Hammer Nutrition Super AO Product

Super AO contains the following ingredients:

SUPER OXIDE DISMUTASE (SOD) - 5000 McCord-Fridovich Units enteric-coated for optimal absorption availability to deep muscle cell tissues where free radicals tend to accumulate. SOD is responsible for neutralizing the most common free radical known as superoxide. It also aids the bodys utilization of the minerals copper, zinc, and manganese.

GRAPE SEED EXTRACT (GSE)  100 mg. Proanthocynidins or group of polyphenolyic bioflavanoids (a.k.a. OPCs) are observed to biologically protect and act against all chemo-reactive oxygen-free radicals. GSE is 50 times more effective than vitamin C and 20 times more potent than vitamin E in neutralizing accumulating free radical tissue invaders! In addition, the OPCs in Grade Seed Extract help strengthen and repair connective tissue and are excellent anti-inflammatories.

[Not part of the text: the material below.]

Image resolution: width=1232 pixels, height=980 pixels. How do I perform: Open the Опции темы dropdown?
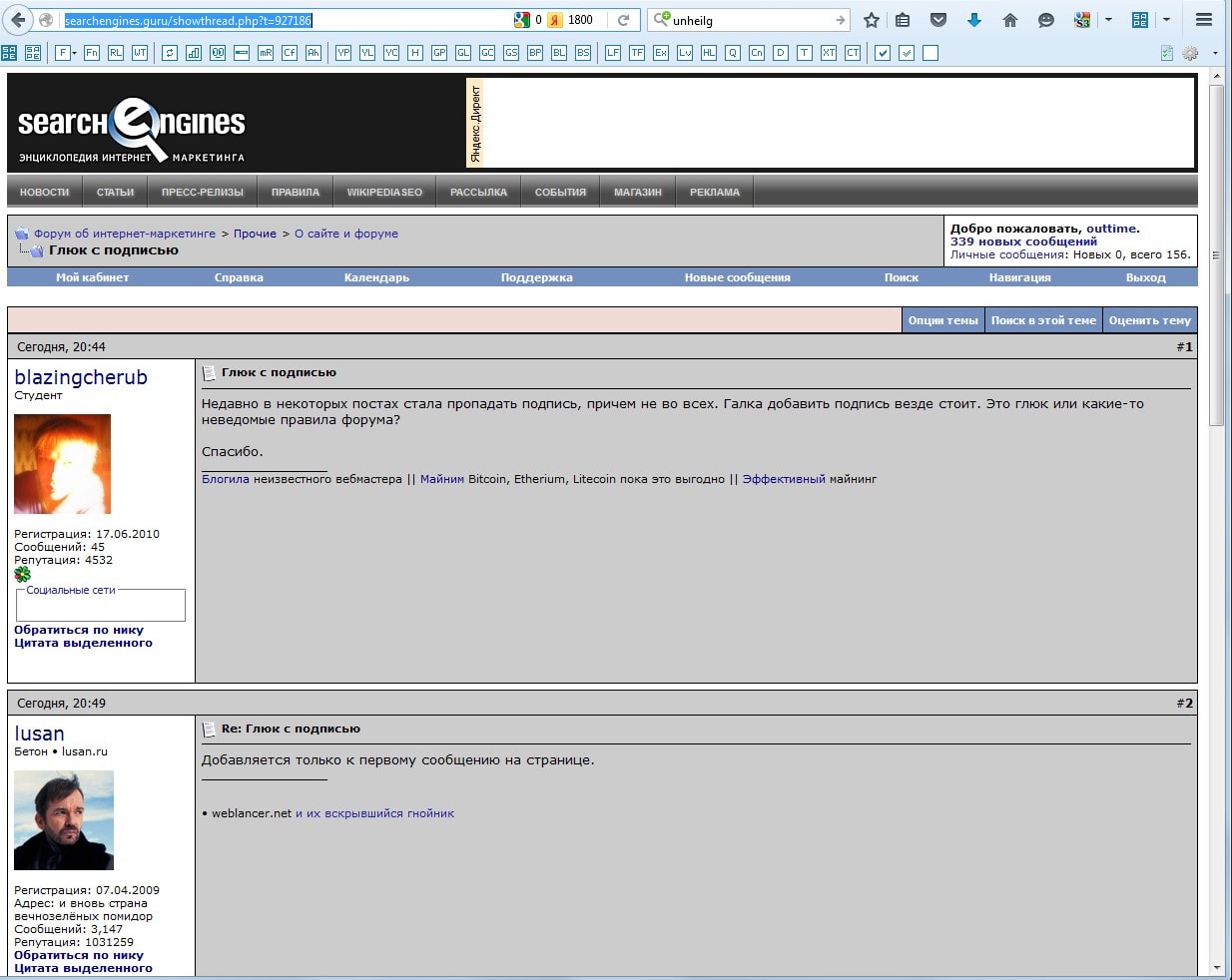[x=942, y=320]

GLUTATHIONE  100 mg. Normally produced by the human body from n-acetyl cysteine. Body glutathione stores are seen to decline with age, and have been suggested as a method for measuring the degenerative aging process. Along with the mineral selenium, it forms the enzyme glutathione peroxidase, which, along with SOD, is one of the bodys endogenous antioxidants, and perhaps the most important one of all. Glutathione is also part of another enzyme, which has liver protecting qualities. It protects individual cells as well as the tissues of nearly the entire body and is an important nutrient in helping with the prevention of cancer, particularly liver cancer. One study goes so far as to suggest that the more glutathione tissue-stores present, the more years the individual has to live. (Varyshkin 1981).

GINKGO BILOBA  50 mg. This is an herb best known for its ability to enhance circulation and increase the supply of oxygen to the entire body. This allows it to help relieve muscle pain in addition to its antioxidant benefits. A potential benefit of increased circulation is the ability to speed delivery of antioxidants throughout the body in addition to helping eliminate metabolic wastes more quickly.

GOTU KOLA  50 mg. This is another herb that has antioxidant capabilities as well aiding in increasing circulation. It is helpful in decreasing fatigue and neutralizing blood acids and is useful for optimal heart and liver function.

VINPOCETINE  5 mg. This nutrient is chemically related to, and derived from vincamine, an alkaloid found in the periwinkle plant. Experiments with vinpocetine indicate that it can dilate blood vessels, enhance circulation in the brain, improve oxygen utilization, make red blood cells more pliable, and inhibit aggregation of platelets. Vinpocetine also has antioxidant properties. All three nutrients, in addition to their own antioxidant benefits, provide circulatory support for each of the free radical scavenging agents  SOD, Grape Seed Extract, and Glutathione.


Brooks, G.A., Fahey, T.D., EXERCISE PHYSIOLOGY, New York,: John Wiley & Sons, 1984.

Ernster, L., Oxygen as an environmental poison, CHEMICAL SCRIPTA, 1986;26:525-534.

Lovlin, R., et al., Are indices of free radical damage related to exercise intensity, EUR J APPL PHYSIOL, 1987;56:3,313-316.

Bagchi, D., et al., Oxygen free radical scavenging abilities of vitamins C and E, and a grape seed proanthocynidin extract in vitro, RES COMMUN MOL PATHOL PHARMOCOL, 1997;95:2, 179-189.

Pyke, S., et al., A severe depletion in liver glutathione during physical exercise, BIOCHEM BIOPHYS RES COMM, 1986;139:926-931.

Varyshkin, S., et al., Blood glutathione: a biochemical index of human aging, FED PROC AM SOC EXP BIOL,1981;40:3179.

Colgan, M., "Effects of multinutrient supplementation on athletic performance," In Katch, F.I., ed., SPORT, HEALTH, AND NUTRITION, Champaign, Ill:Human Kinetics, 1986,Chapter 3.